Programming cells: towards an automated 'Genetic Compiler'

Abstract

One of the visions of synthetic biology is to be able to program cells using a language that is similar to that used to program computers or robotics. For large genetic programs, keeping track of the DNA on the level of nucleotides becomes tedious and error prone, requiring a new generation of computer-aided design (CAD) software. To push the size of projects, it is important to abstract the designer from the process of part selection and optimization. The vision is to specify genetic programs in a higher-level language, which a genetic compiler could automatically convert into a DNA sequence. Steps towards this goal include: defining the semantics of the higher-level language, algorithms to select and assemble parts, and biophysical methods to link DNA sequence to function. These will be coupled to graphic design interfaces and simulation packages to aid in the prediction of program dynamics, optimize genes, and scan projects for errors.

Figure 1. The compiler is focused on assembling the circuitry that links the inputs and outputs of a larger project

The inputs include genetic sensors that can respond to diverse signals, such as temperature, light, stress, or metabolites. The circuitry encodes the logic and dynamics. The output of the circuits control actuators, such as a metabolic pathway, the activation of cell-cell communication, or a stress response. The inputs and outputs tend to be problem-specific and the diversity of biological applications makes this difficult to encompass in a single simulation package. In contrast the circuitry can be reconfigured to build programs relevant to diverse problems in biotechnology.
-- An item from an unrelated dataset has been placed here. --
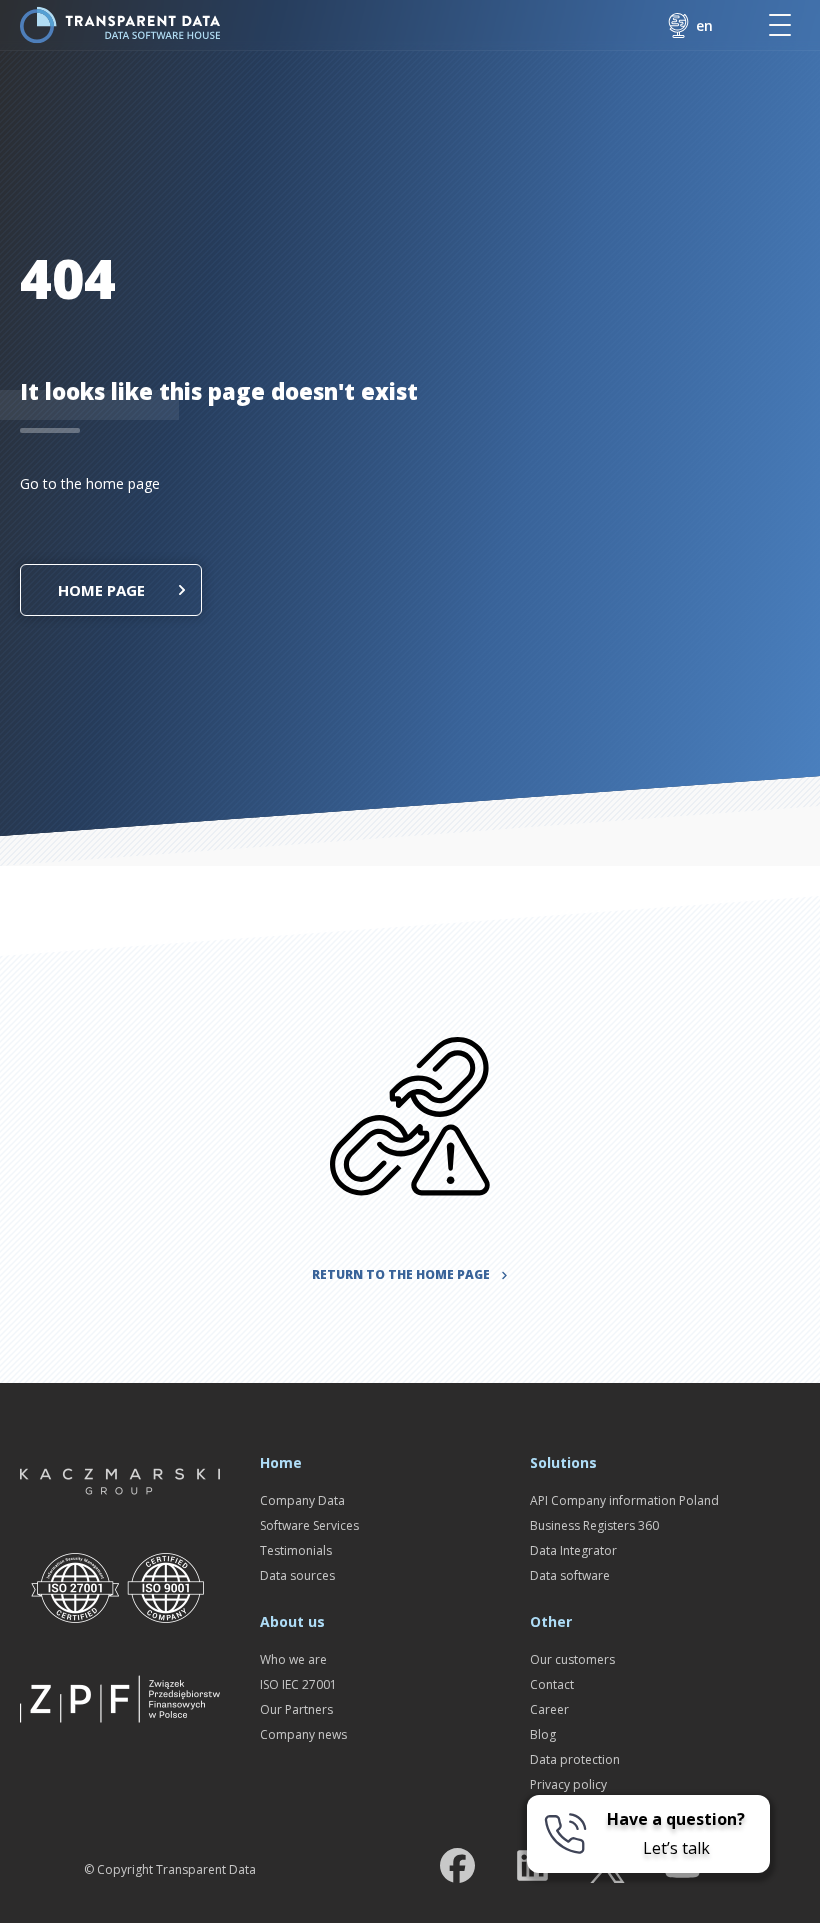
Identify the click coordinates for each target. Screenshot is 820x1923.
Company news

Figure 2. A Genetic Compiler

The compiler automatically converts a higher-level language to a DNA sequence. Ideally, the designer would be completely blind to these steps (gray box). Simulations aid the debugging of the program, but the debugging would occur within the higher-level language.
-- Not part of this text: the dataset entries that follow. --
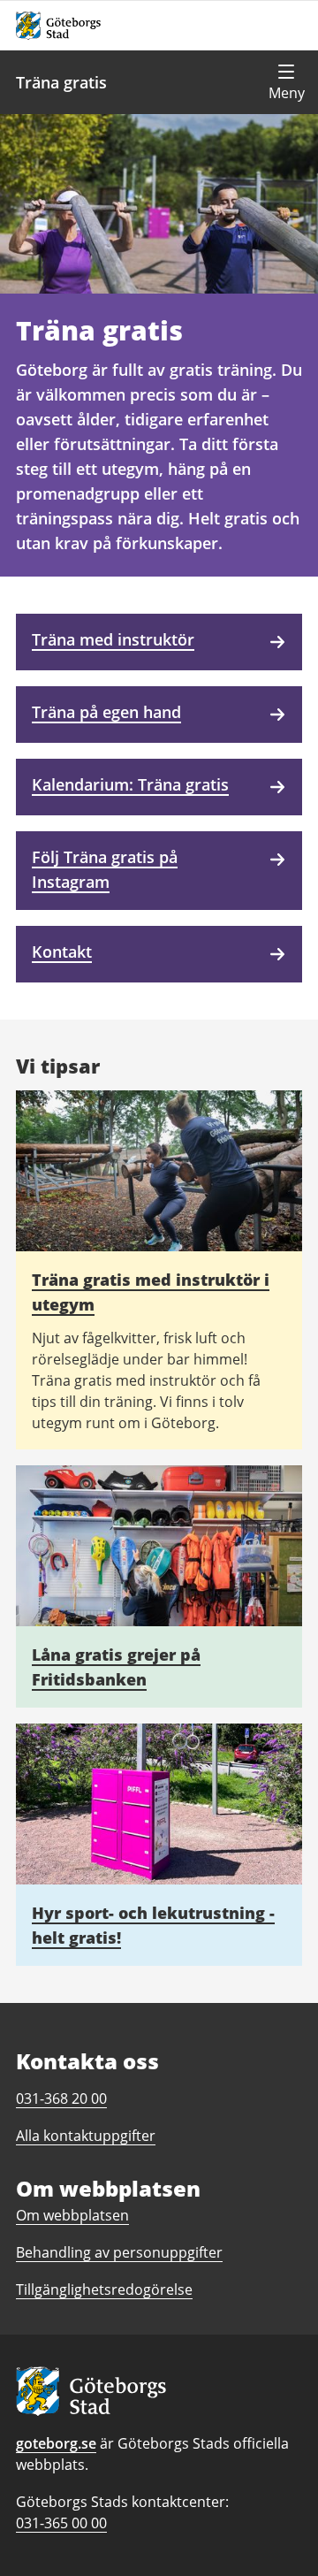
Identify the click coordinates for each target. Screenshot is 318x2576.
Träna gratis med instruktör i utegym (150, 1292)
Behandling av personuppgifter (119, 2252)
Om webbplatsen (72, 2215)
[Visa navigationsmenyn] (286, 82)
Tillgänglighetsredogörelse (104, 2289)
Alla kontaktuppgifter (85, 2135)
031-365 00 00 (61, 2523)
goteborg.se (56, 2443)
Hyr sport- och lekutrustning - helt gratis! (153, 1925)
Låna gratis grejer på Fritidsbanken (116, 1667)
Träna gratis (61, 82)
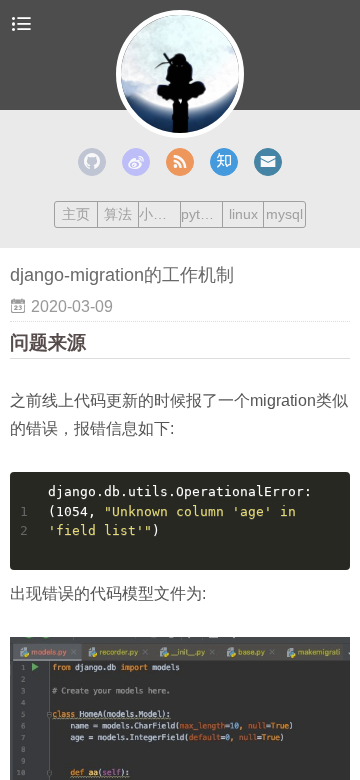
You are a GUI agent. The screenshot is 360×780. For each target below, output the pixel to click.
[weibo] (136, 162)
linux (243, 214)
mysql (284, 214)
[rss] (180, 162)
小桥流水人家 (159, 214)
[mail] (268, 162)
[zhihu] (224, 162)
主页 (76, 214)
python (201, 214)
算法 (118, 214)
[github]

Figure 3. Semantics of genetic programs

The plasmid map (A) and Eugene code (B) for a genetic oscillator [94] is shown (B). The author of the Eugene code is Adam Liu [41].

Figure 4. Automated program design using logic minimization algorithms

An example of a multi-input single-output truth table is shown. The truth table is converted to an equation F, which is a function of the four inputs (a,b,c,d). Each term corresponds to each row of the truth table where the output is 1 and the prime (′) is shorthand for the NOT function. Logic minimization algorithms, such as ESPRESSO [49], can be used to simplify the full equation to its minimal form (simplest sum of products). This equation is then converted to circuit diagrams using programs such as Logic Friday [51], which can also implement constraints. For example, the large wiring diagram consists of only 2-input NOR gates (top), whereas the smaller wiring diagram was built allowing for multiple-input OR/NOR/AND/NAND gates. Biological constraints, such as gate availability and DNA size can then be applied to search for the optimal diagram.
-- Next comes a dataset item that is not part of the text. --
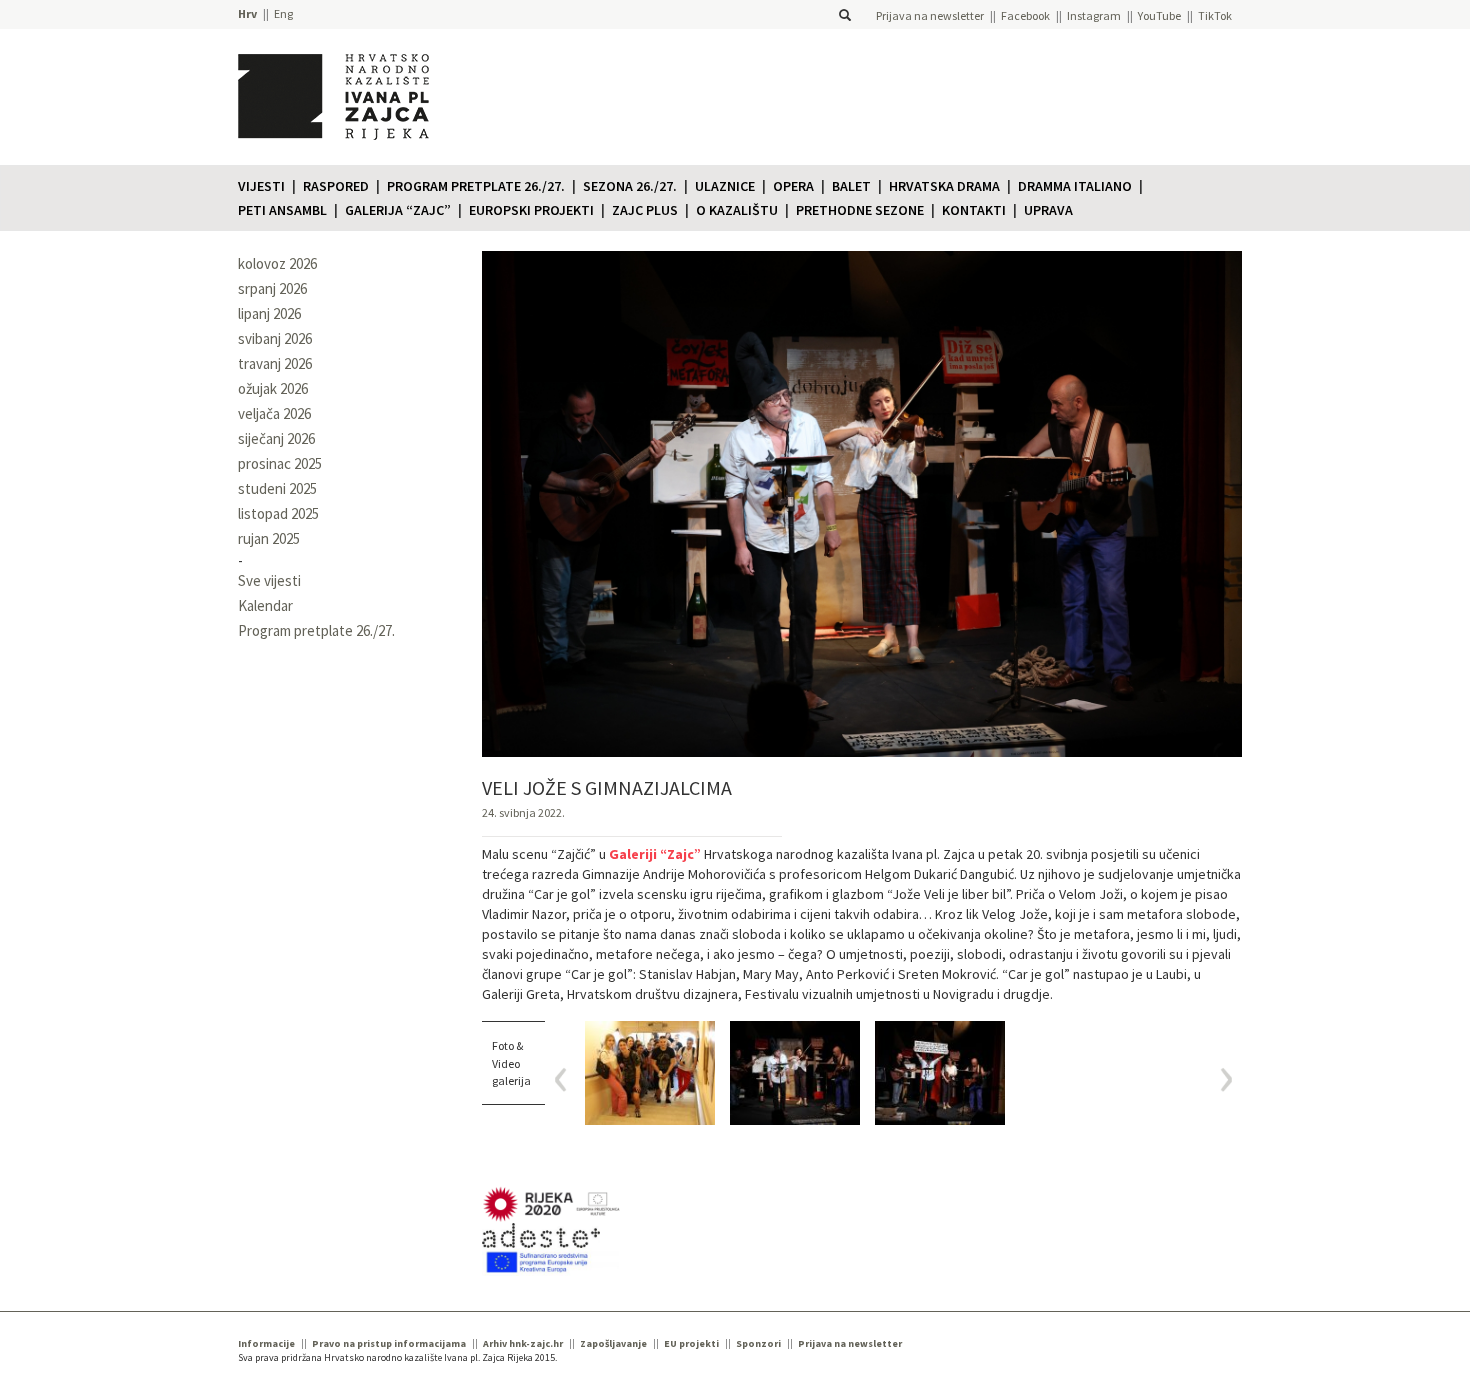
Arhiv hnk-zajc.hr (523, 1343)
Figure 5. Connecting genetic circuits

(A) A simple program is shown consisting of a sensor and circuit. The sensor turns on a promoter in response to an INPUT. A RBS controls a translation initiation rate S that then serves as an input to the circuit. The circuit consists of an activator that turns on a promoter that serves as the output. (B) If the transfer function of the sensor is too low (blue) or the basal level is too high (black), then it will not cross the dynamic range to turn on the circuit (dotted lines). When the sensor output crosses that which is required to trigger the circuit, then the program is functional (red). (C) Experimental data is shown where the RBS is modified in the connection of a sensor to an AND gate. The solid line is the predicted fitness curve derived from the transfer functions of the sensor and circuit measured in isolation of the program.